Why do these time series appear to be dependent?

Question

Suppose that I simulate four different Ornstein-Uhlenbeck processes $X^1, \ldots, X^4$ using this example code (Euler-Maruyama).

Using this code, it should be possible to ensure that the $X^1, \ldots, X^4$ are

all stationary, by sampling their initial value from their respective stationary distributions;
mutually statistically independent, by using different random seeds for their respective implementations.

However, when testing the $X^i$ for independence by using independence tests such as dHSIC (which should be applicable as the $X^i$ are stationary), the null hypothesis of mutual independence is typically rejected with extremely low $p$-value.

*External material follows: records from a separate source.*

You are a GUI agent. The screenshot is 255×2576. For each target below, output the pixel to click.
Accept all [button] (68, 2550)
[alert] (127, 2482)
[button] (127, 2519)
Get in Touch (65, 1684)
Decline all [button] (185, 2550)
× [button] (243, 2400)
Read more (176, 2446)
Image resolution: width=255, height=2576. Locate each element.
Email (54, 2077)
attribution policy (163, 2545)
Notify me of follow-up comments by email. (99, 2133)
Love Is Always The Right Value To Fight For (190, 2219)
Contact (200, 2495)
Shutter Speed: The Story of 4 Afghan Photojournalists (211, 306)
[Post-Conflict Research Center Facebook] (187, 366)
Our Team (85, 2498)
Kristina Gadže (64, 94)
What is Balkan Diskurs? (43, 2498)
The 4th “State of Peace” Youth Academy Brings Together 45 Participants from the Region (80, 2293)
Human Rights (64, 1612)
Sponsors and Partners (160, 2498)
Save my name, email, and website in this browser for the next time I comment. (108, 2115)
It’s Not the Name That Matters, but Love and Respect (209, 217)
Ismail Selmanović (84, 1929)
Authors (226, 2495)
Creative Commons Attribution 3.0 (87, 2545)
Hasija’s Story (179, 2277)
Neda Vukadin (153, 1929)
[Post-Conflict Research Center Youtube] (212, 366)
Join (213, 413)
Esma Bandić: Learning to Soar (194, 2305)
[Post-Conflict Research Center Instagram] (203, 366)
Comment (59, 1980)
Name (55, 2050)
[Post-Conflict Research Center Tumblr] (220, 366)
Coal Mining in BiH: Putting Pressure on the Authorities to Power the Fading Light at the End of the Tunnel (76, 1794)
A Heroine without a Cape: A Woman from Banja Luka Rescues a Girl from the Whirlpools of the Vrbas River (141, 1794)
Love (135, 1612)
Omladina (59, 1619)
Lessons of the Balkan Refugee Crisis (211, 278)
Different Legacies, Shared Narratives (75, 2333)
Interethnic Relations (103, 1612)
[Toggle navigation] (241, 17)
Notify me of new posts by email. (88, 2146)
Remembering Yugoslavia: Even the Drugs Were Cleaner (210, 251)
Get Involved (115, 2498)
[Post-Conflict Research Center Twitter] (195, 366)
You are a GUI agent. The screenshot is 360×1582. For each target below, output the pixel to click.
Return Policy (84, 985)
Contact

Do you have an idea where my mistake is (and how to correct it)?

Edit: Stationarity and independence of the $X^i$ are 'ensured' (I would think) as follows:

For the stationarity of the $X^i$, we choose the initial condition according to the stationary distribution of the Ornstein-Uhlenbeck process, i.e. if $X^i$ has the coefficients $(\theta_i, \mu_i, \sigma_i)$ then we set $X^i(0)\sim\mathcal{N}(\mu_i, \sigma_i^2/(2\theta_i))$ for each $i=1, \ldots, 4$. In the given code, this corresponds to setting y_init = np.random.normal(loc=mu_i, scale=sigma_i**2/(2theta_i)).
The independence of $X^1, \ldots, X^4$ should be automatic as each $X^i$ is generated with a different random seed.
The hypothesis test for mutual independence of the $X^i$ is conducted by applying the function $\texttt{dhsic.test()}$ from the $\texttt{R}$-package $\texttt{dHSIC}$ to the data matrices $\mathfrak{R}_1, \ldots, \mathfrak{R}_4$ defined as

R_i = Xi.reshape(n,b),

i.e. for each $i=1, \ldots, 4$, the realisations Xi of the time series $X^i$ are 'chopped' into n-many rows which are treated as realisations of the random vector $R_i:=(X^i(1), \ldots, X^i(b))$ (with b some fixed length). The independence of the $X^i$ is then tested for by testing the independence of the random vectors $R_1, \ldots, R_4$ via

dhsic.test(list(R_1, R_2, R_3, R_4), method="permutation", kernel=c("gaussian"), B=1000).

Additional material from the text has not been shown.